The Appraisal Institute (AI) has developed a new
residential appraisal form, which we may also
see as we move forward. Given that the AI is the
largest and most influential trade organization
for appraisers, their form could gain acceptance
in the near future.
Be all that as it may, today, most appraisals
performed for lending purposes are made on
Fannie Mae forms. What a lender decides to do
with an appraisal determines the format or form,
and, due to the popularity of the Fannie Mae
forms, most lenders have adopted them as a
matter of convenience. When a lender makes a
loan, knowing the appraisal format requirements
of the buyer of the loan is the key. Given the
current changes in the players in the secondary
market, one cannot and should not automatically
assume that the Fannie Mae forms will be
required or that they are even acceptable as we
move forward. For now, however, they seem to be
dominant. Even those investors buying loans in
the private sector seem to consider the Fannie
forms to be the standard and accept it. Some
loans are held by lenders as an in-house loan
and no third party is involved. On these loans
we may see change quicker, since they do not
have to follow Fannie’s lead on forms.
Having discussed the foundation or root as to
where the power lies in appraisal format
determination, it is appropriate to address some
of the common questions that are currently
experienced with residential appraisal forms.

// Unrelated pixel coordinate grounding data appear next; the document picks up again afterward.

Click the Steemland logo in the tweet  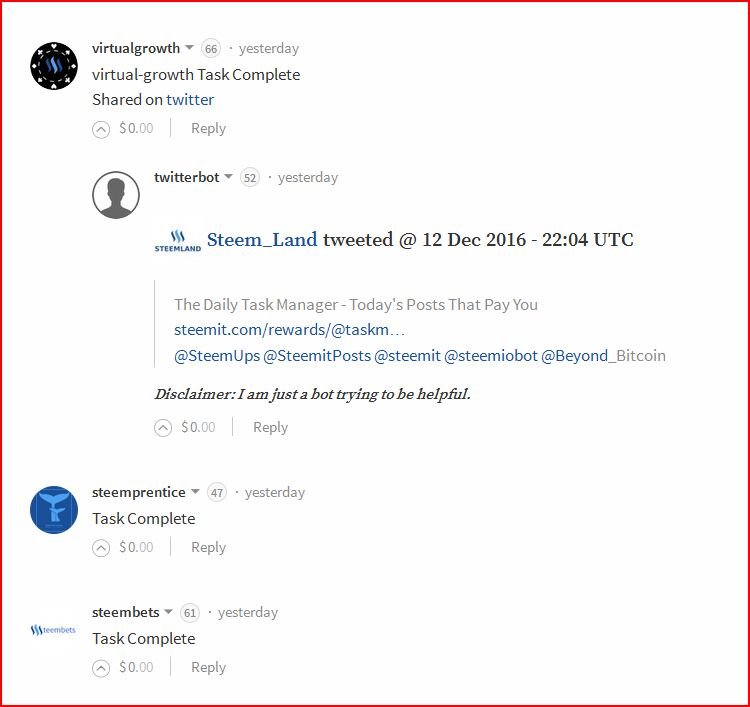pyautogui.click(x=178, y=241)
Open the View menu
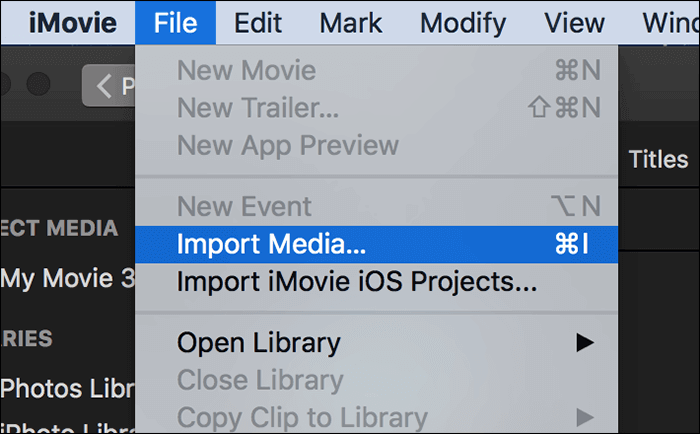The height and width of the screenshot is (434, 700). click(x=576, y=22)
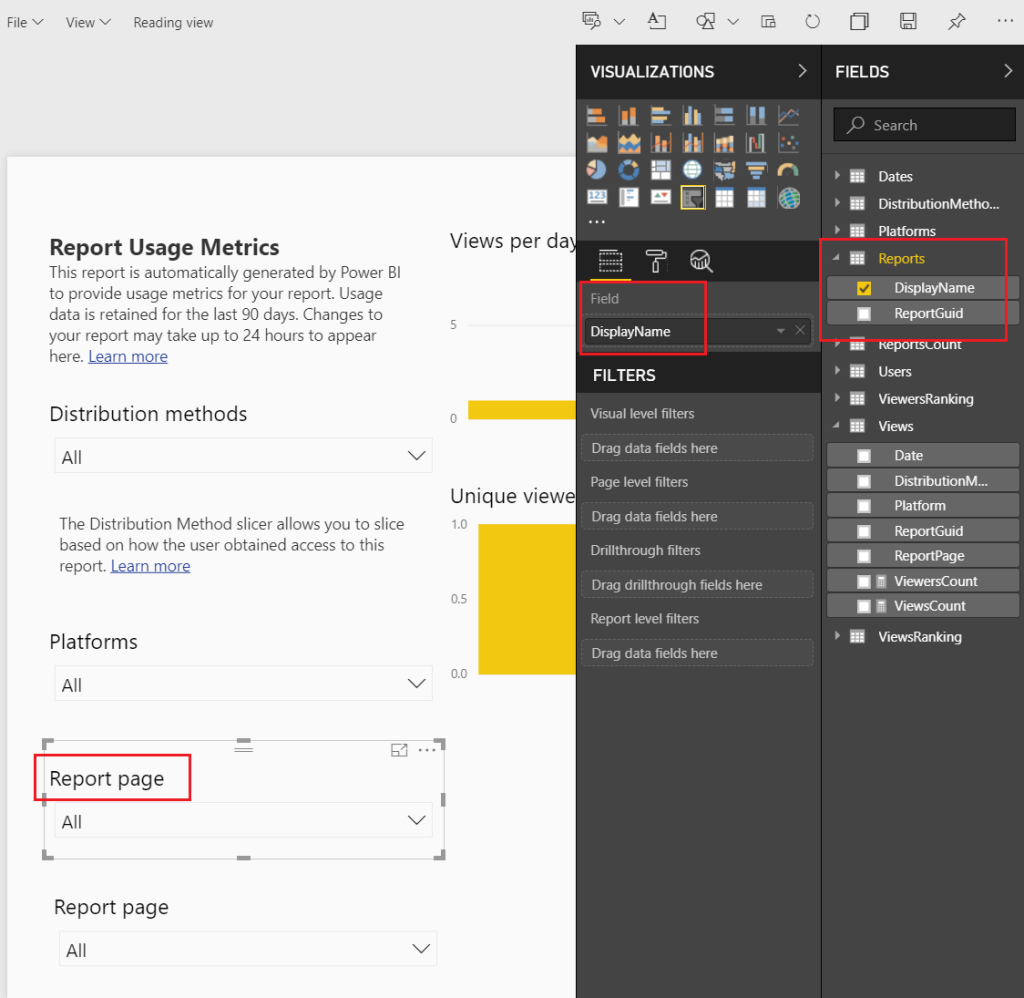Collapse the VISUALIZATIONS pane with its arrow

click(x=801, y=71)
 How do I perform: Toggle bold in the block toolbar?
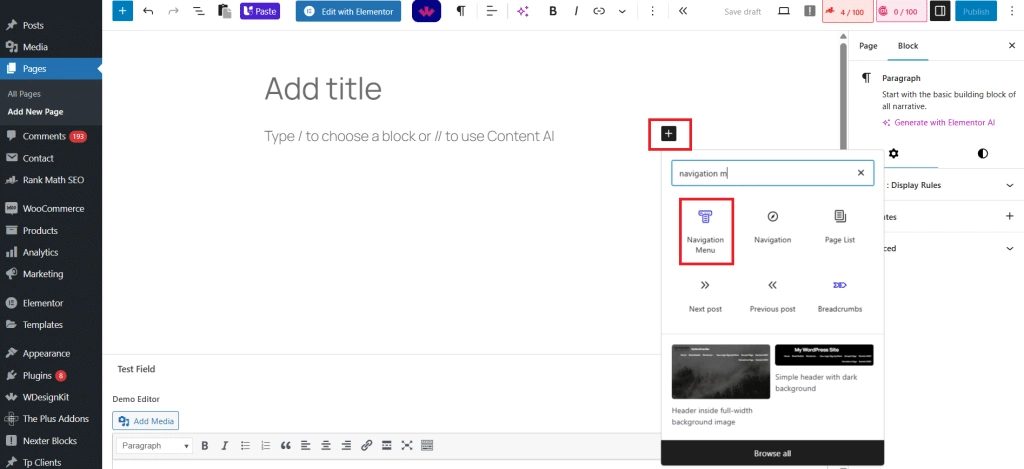click(553, 11)
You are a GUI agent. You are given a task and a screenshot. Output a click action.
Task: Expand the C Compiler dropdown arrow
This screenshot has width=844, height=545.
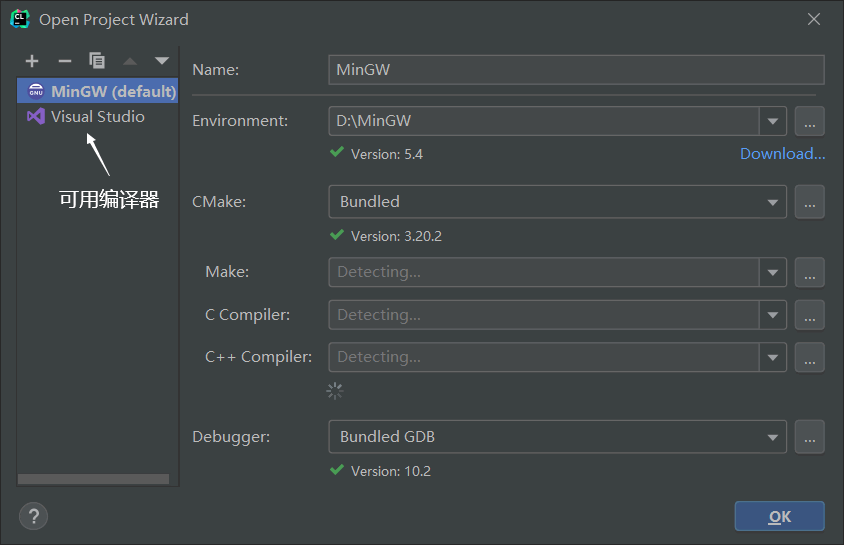click(773, 315)
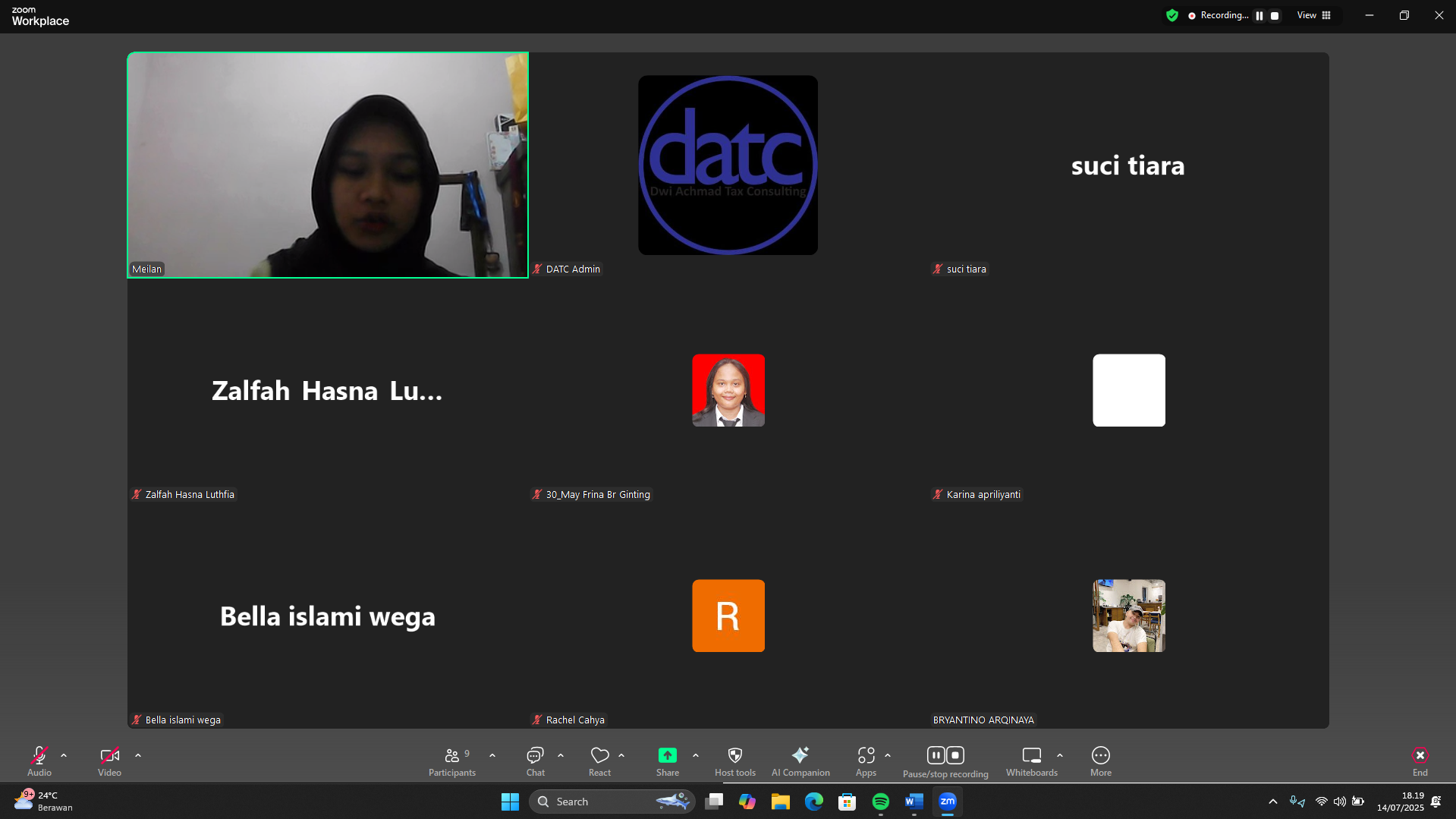
Task: Expand Whiteboards options arrow
Action: point(1060,755)
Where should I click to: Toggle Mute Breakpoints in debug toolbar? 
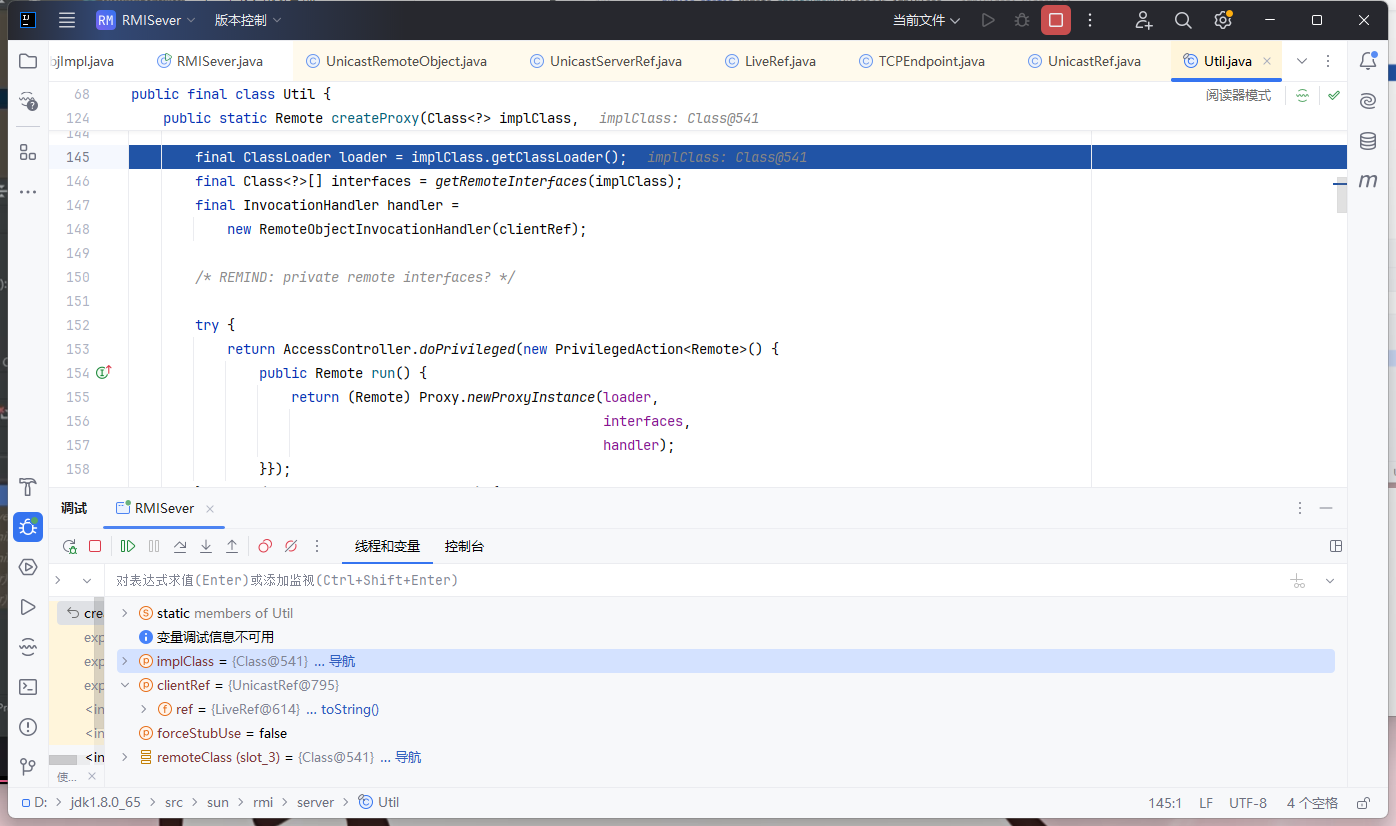291,546
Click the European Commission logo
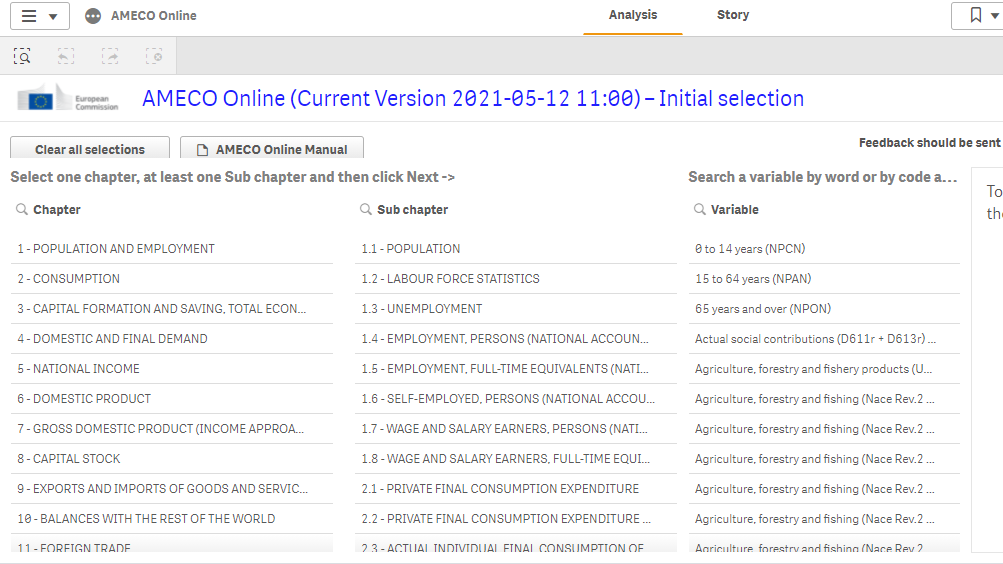The width and height of the screenshot is (1003, 564). [x=68, y=99]
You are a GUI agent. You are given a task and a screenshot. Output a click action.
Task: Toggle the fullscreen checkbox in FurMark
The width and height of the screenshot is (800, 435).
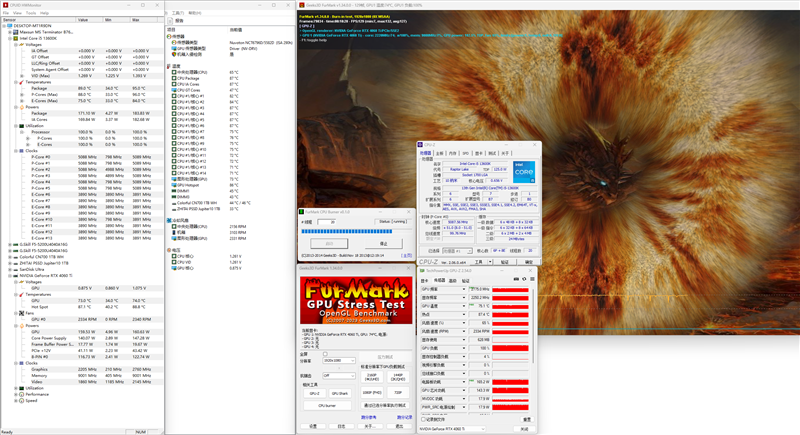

Q. What form do I use for an on-frame
modular home, the FNMA 1004 for conventional
homes or the FNMA 1004C designed for
manufactured homes?
A. This depends.
Fannie has stated that, even though a
modular home on a steel frame is built to
state building code, it is considered a
manufactured home and that it will only
accept appraisals for on-frame modulars on a
1004C form. It will accept off-frame
modulars on a FNMA1004 form. If the on-frame
modular loan is to be sold to someone other
than Fannie, it may be OK on the FNMA 1004
form, depending upon its policy, but not for
Fannie.
Q. Can I have my
appraiser do a “drive-by” exterior-only
inspection appraisal, on a FNMA 1004 form?
A. No, the new Fannie
forms do not permit this. The appropriate
exterior-only inspection form for a
residential property is a FNMA 1055.
Q. Is there an
appropriate form to use for a “drive-by”
exterior-only inspection on the appraisal of a
condominium?
A. Yes, the new
Fannie forms provide form FNMA 1075 for this
purpose.
Q. Does Fannie provide a
form for construction-draw inspection reports?
A. No, it only
provides final construction-inspection
report form FNMA 1044D, which is for
completed houses. Each lender or appraisal
management company is responsible for its
own forms on draw inspections.
In summary, it is important for
the lender and the appraiser to determine the
proper form for each assignment, prior to the
preparation of the appraisal. The appraiser will
not always know where the appraisal is going
and, therefore, may not know what form to use
unless instructed by the lender client.